Dataset records:
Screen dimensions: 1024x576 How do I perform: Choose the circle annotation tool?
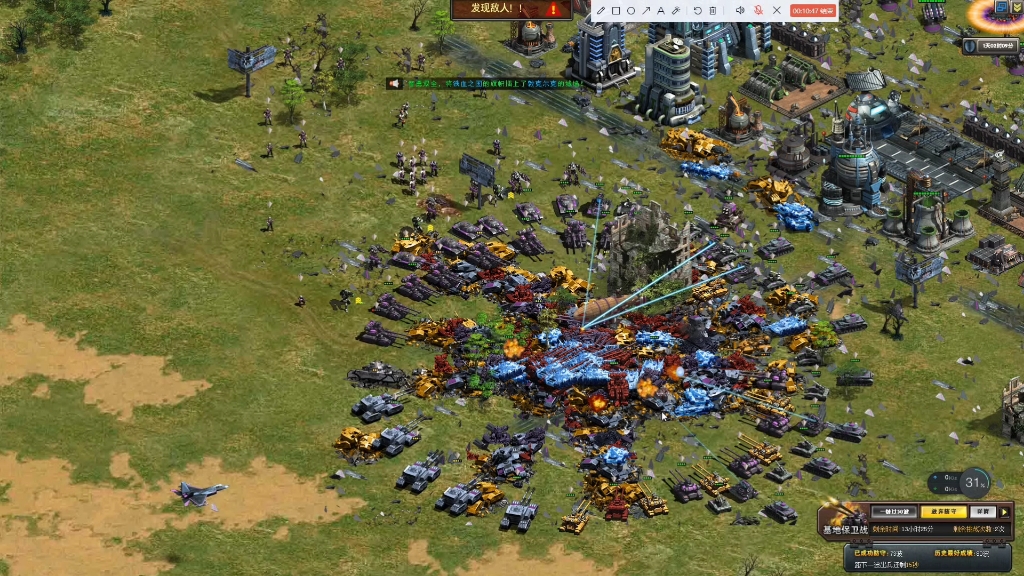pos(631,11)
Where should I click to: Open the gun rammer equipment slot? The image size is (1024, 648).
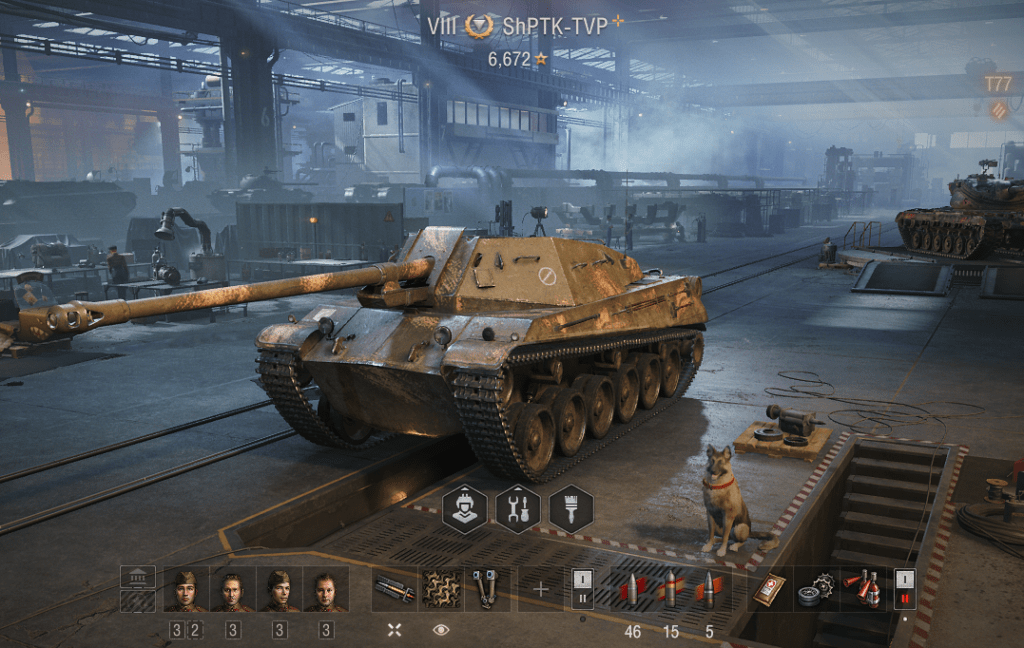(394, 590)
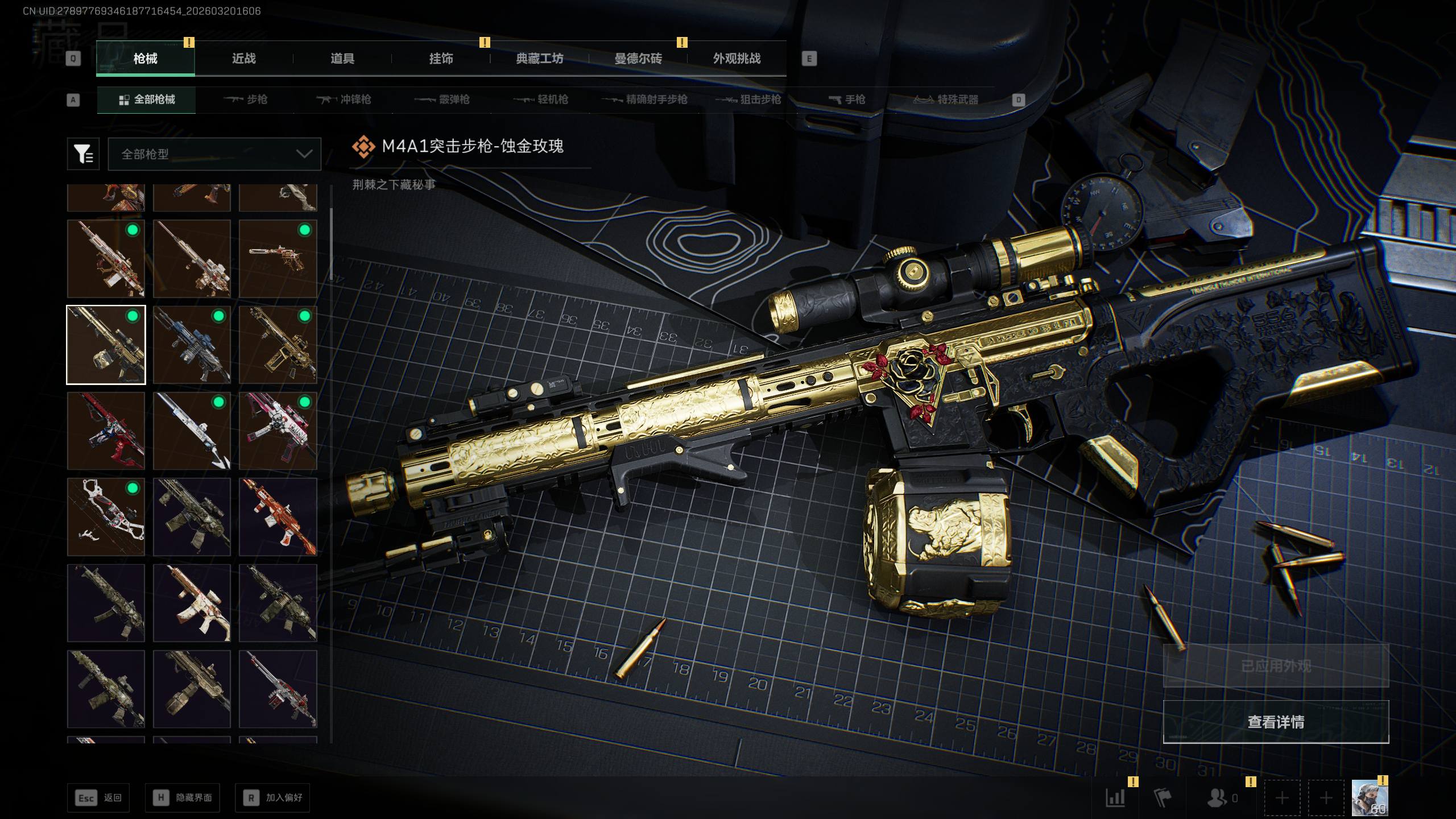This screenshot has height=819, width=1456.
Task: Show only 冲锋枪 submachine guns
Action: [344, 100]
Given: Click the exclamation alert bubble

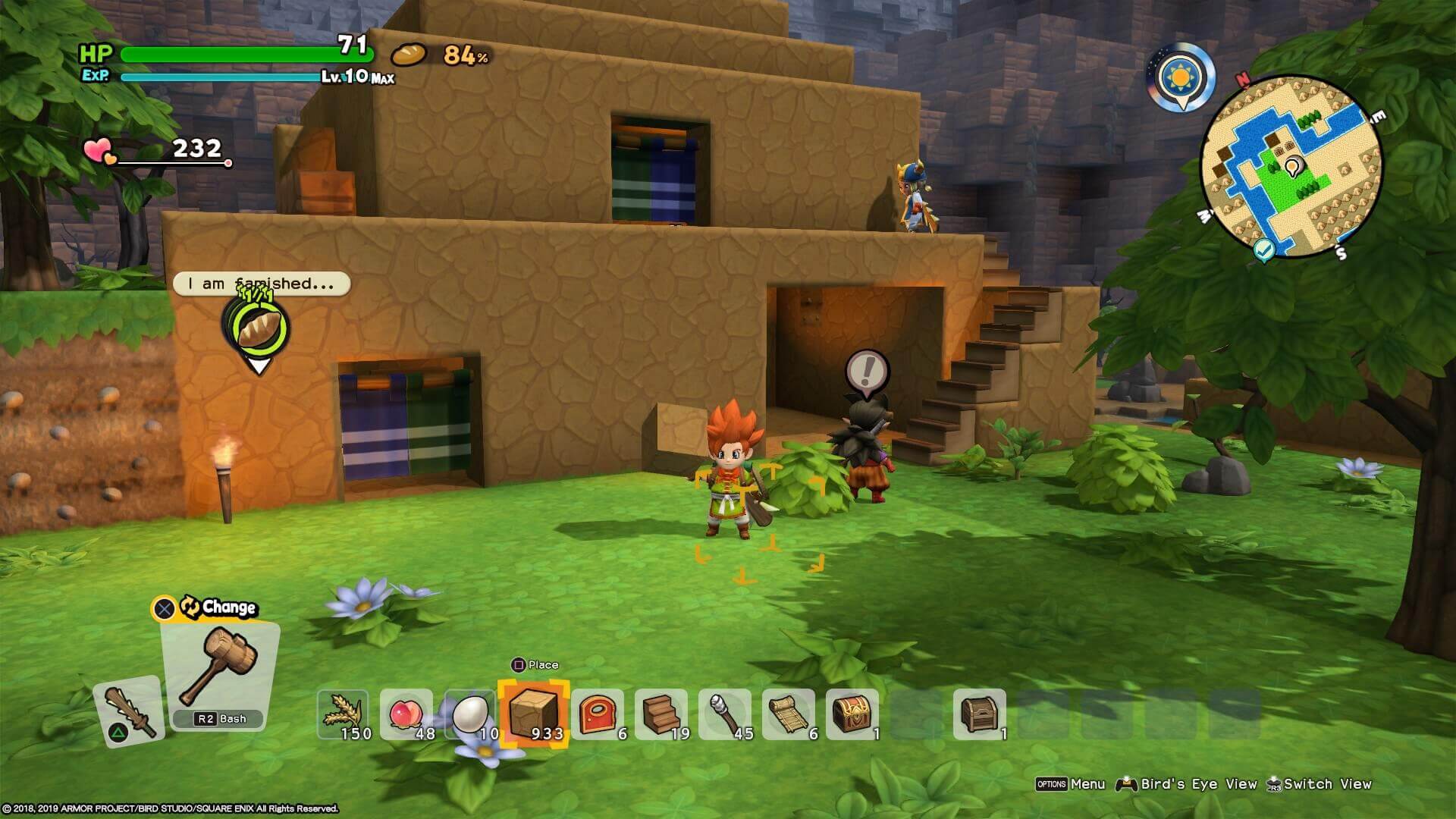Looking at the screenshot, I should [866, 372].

==

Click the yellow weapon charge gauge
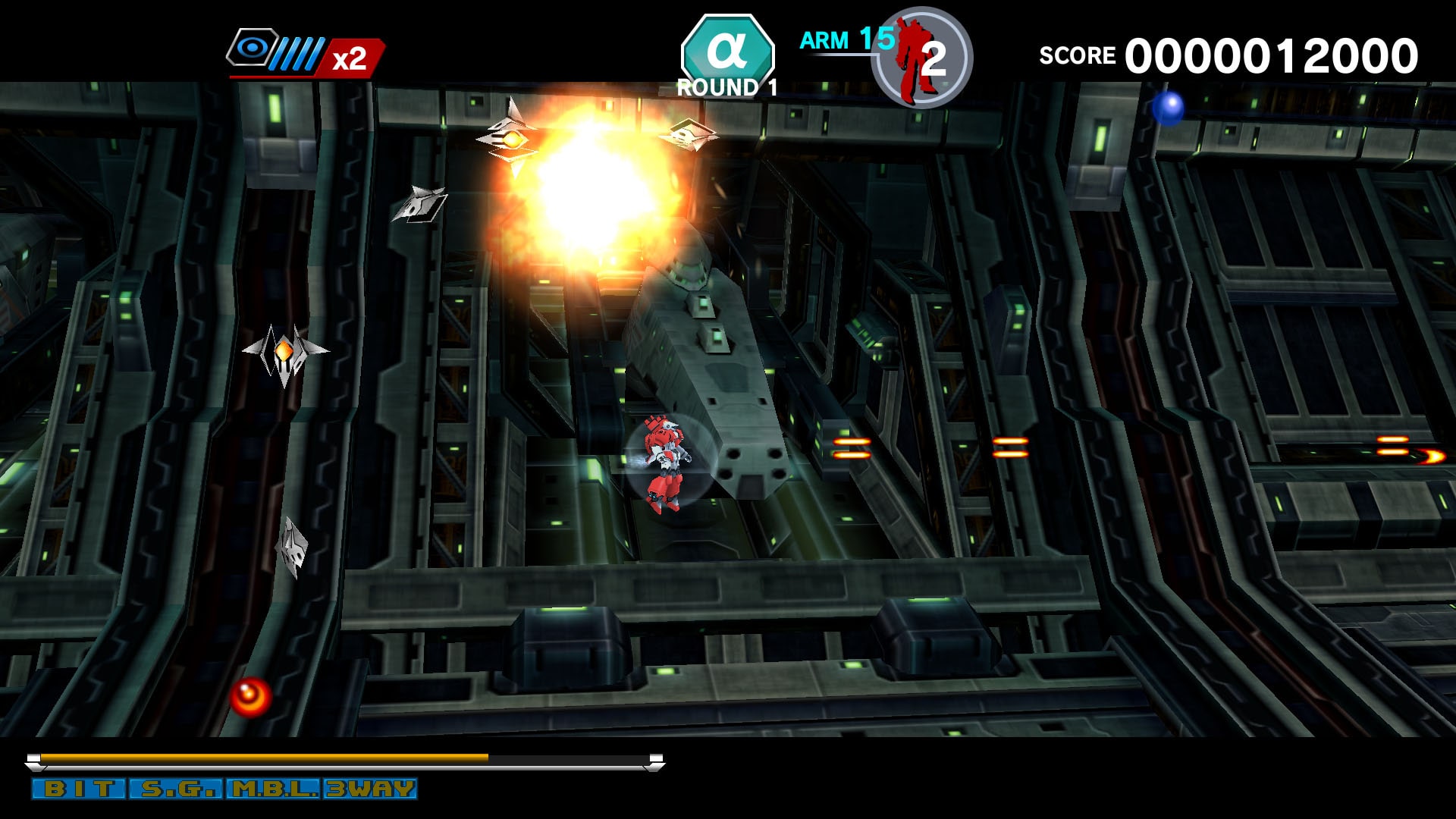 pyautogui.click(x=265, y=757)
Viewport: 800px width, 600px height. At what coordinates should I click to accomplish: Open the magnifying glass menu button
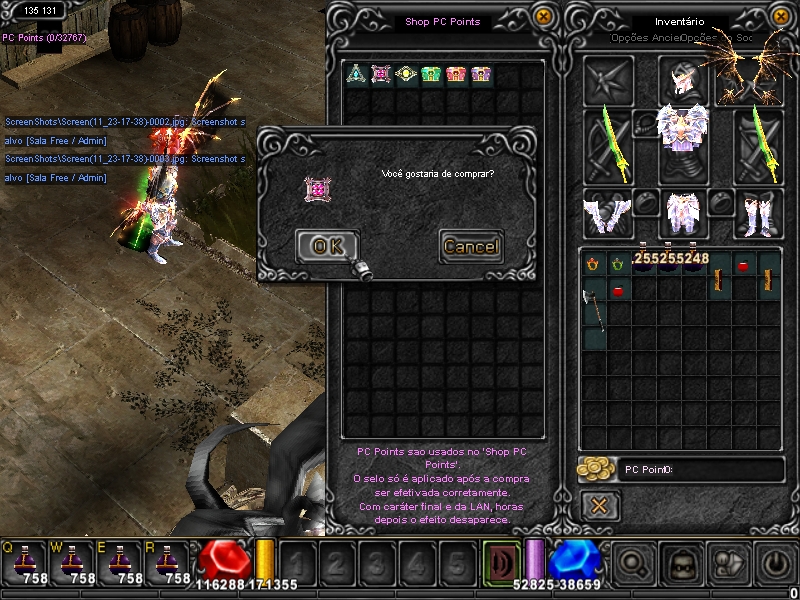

...

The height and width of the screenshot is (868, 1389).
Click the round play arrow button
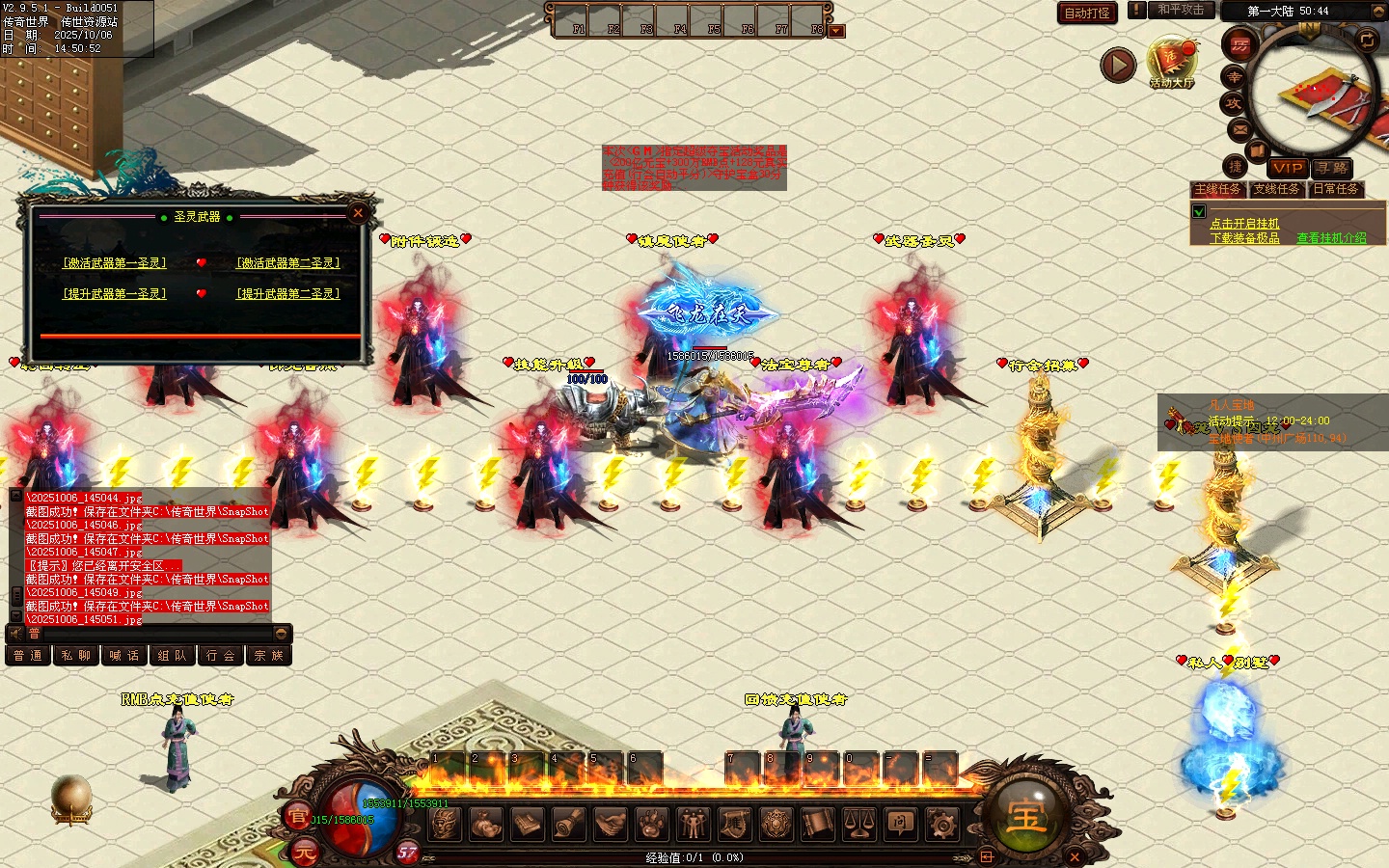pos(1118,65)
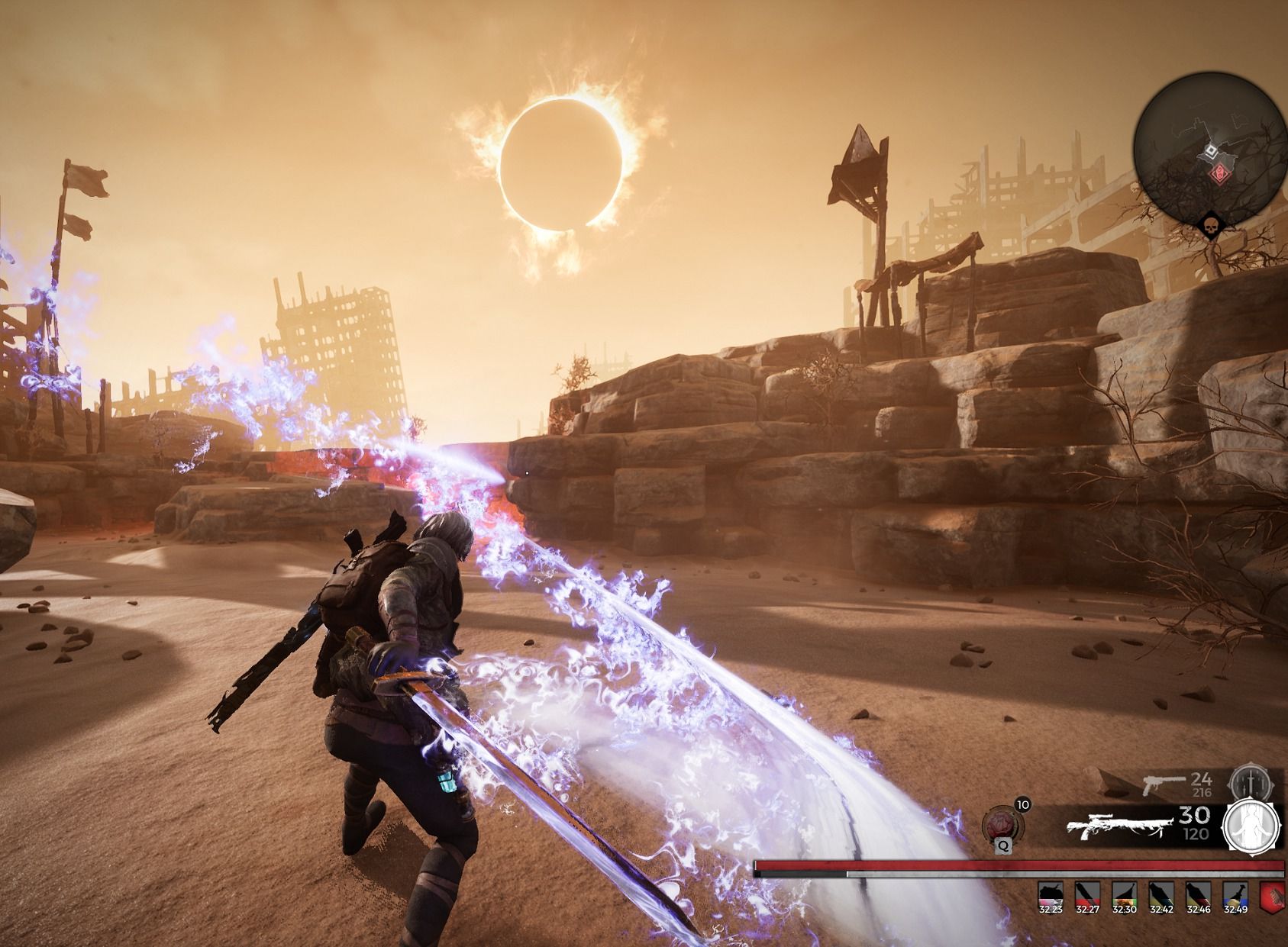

Exercise objective:
Rewrite the lines from the one containing "The height and" through the one containing "pos(1118,65)", both included, as a Markdown table with the columns Row and Line, numbering each row and skipping blank lines. Leave the pictures out of the table.

Response to the exercise:
| Row | Line |
|---|---|
| 1 | The height and width of the screenshot is (868, 1389). |
| 2 | Click the round play arrow button |
| 3 | pos(1118,65) |